## What the exercise asks
Reproduce the listing exactly and skip over any pictures.
START Records shown
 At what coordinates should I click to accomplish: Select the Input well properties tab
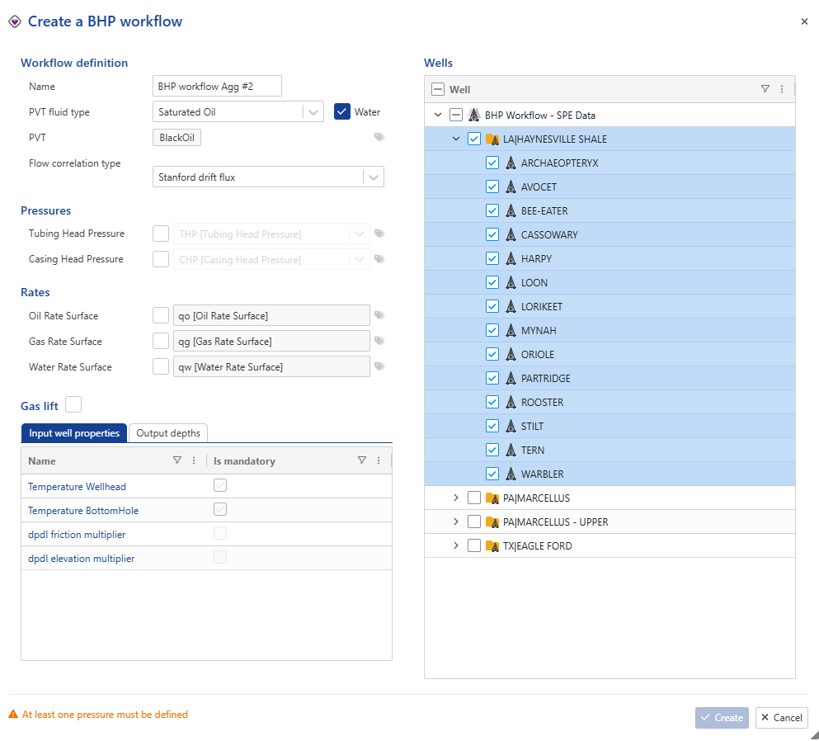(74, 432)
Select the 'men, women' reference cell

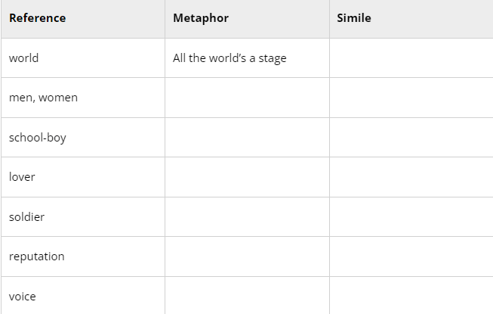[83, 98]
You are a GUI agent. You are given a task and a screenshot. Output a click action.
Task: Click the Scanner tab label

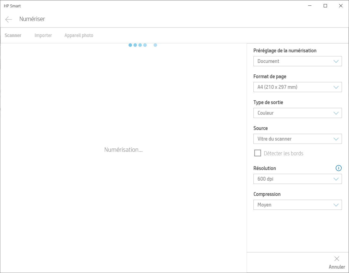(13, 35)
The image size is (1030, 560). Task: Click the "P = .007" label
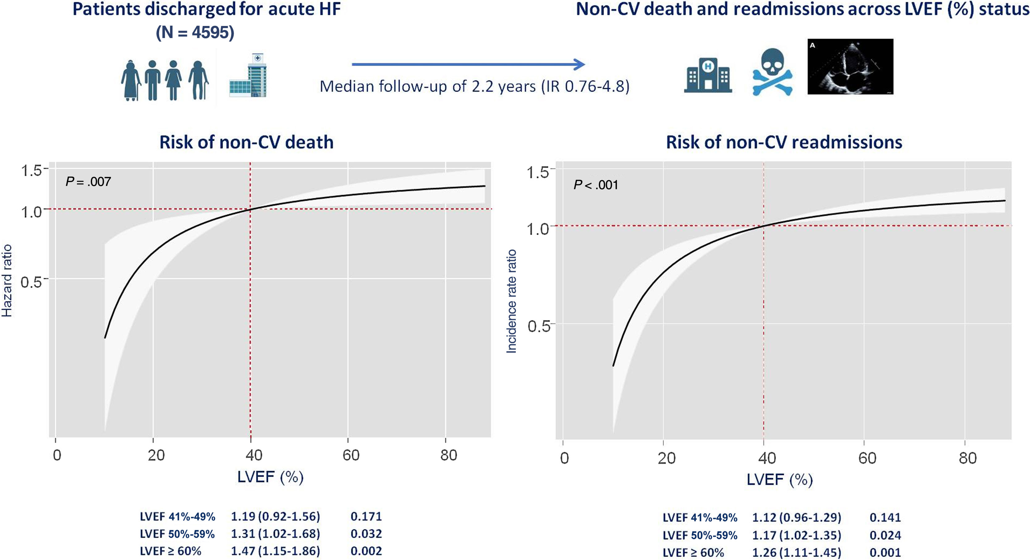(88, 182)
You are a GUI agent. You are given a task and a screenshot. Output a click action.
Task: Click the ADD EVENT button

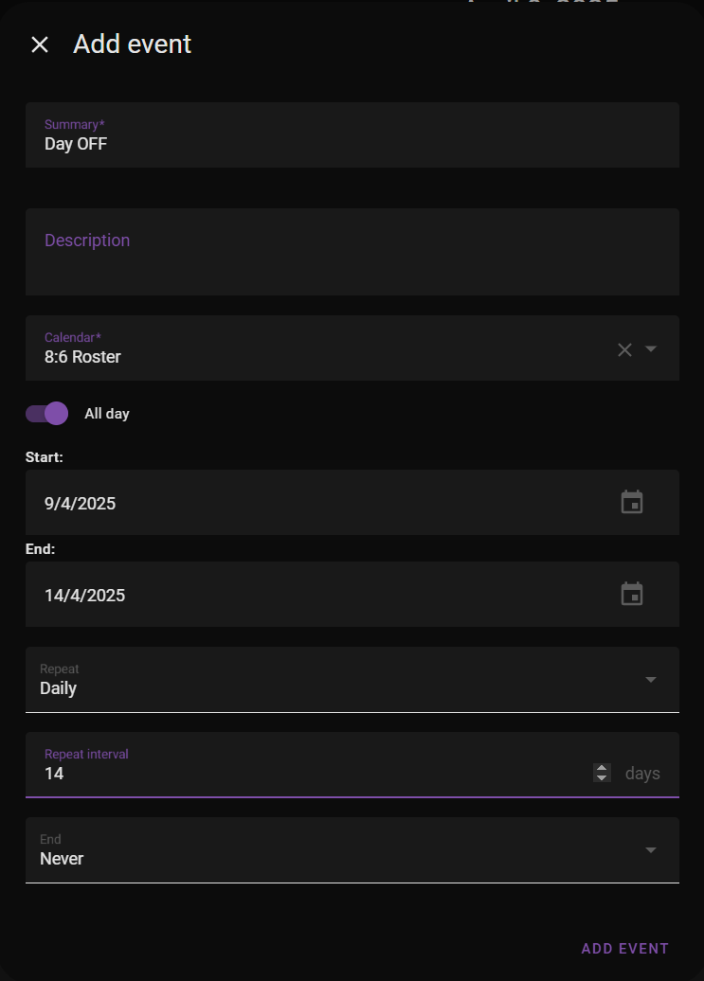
END Records shown
## Result below
 At what coordinates should I click to accomplish: Select the Input well properties tab
(74, 432)
Select the 'men, women' reference cell

[83, 98]
You are a GUI agent. You are given a task and a screenshot. Output a click action.
Task: Click the Scanner tab label

(13, 35)
The image size is (1030, 560). Task: Click the "P = .007" label
(88, 182)
You are a GUI agent. You are given a task and a screenshot. Output a click action.
Task: Click the ADD EVENT button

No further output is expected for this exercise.